Some limitations of IGRA applicability deserve further attention. The T cell response to a pathogen is multi-layered, and different subpopulations of cells and molecular pathways can be elicited by natural or vaccine-induced stimulation of T cells. This is mirrored by different profiles of cytokine functional expression and clinical outcomes [48]. Even though IFNγ is one of the main cytokines associated with adaptive immune response to SARS-CoV-2, it cannot be excluded that activation of T cells expressing other cytokines or activation markers (i.e., co-stimulatory or co-inhibitory molecules) might better predict vaccine-induced or naturally acquired protection. For example, it is known from vaccine trials that IL-2 producing T cells consistently dominated over IFNγ producing T cells in many of the experimental cohorts of patients [18, 19]. IGRA, which uses IFNγ as the only read-out, might thus not completely reflect the protection conferred by vaccination [49]. It cannot be excluded that IFNγ could also foster a maladaptive immune response in severe COVID-19 and it is not known whether, in the absence of humoral sterilizing immunity, an excessive IFNγ release primed by vaccination might be associated with worst clinical outcomes in case of breakthrough SARS-CoV-2 infections by the original strains or by more pathogenic variants.

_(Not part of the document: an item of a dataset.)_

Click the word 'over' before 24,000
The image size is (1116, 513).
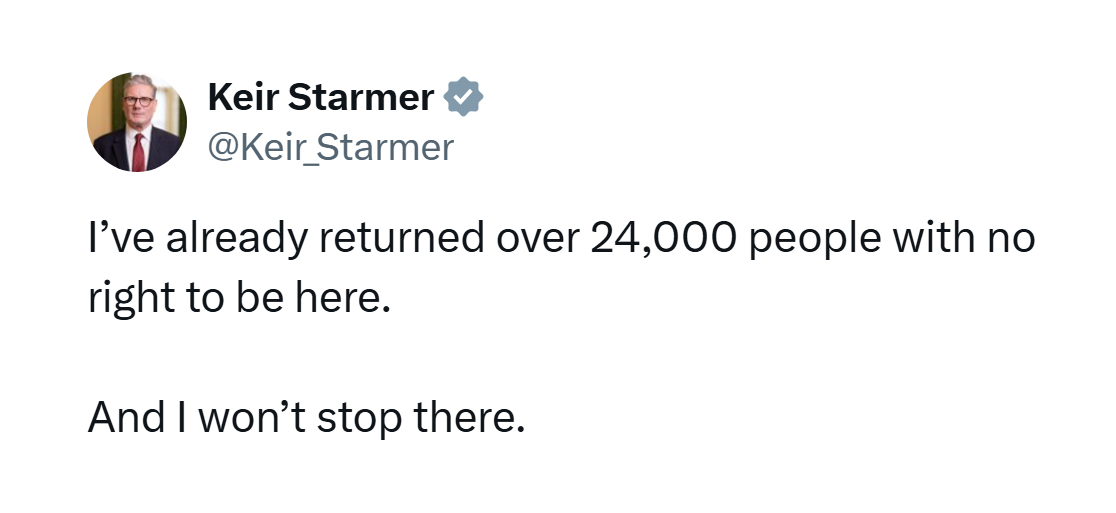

For all these reasons, human IFNγ release assays are still mainly used for research, and their value in the real life scenario will continue to be investigated before being used for diagnostic purposes [50].

In summary, IGRA has proved to be a reliable laboratory assay to study the cellular immune response to the Pfizer-BioNTech mRNA-based vaccine, especially in high-risk patients in whom antibody response is undetectable due to acquired humoral immune deficiency. More studies are needed to validate its use as a marker of vaccine responsiveness and disease protection in clinical practice and vaccine trials.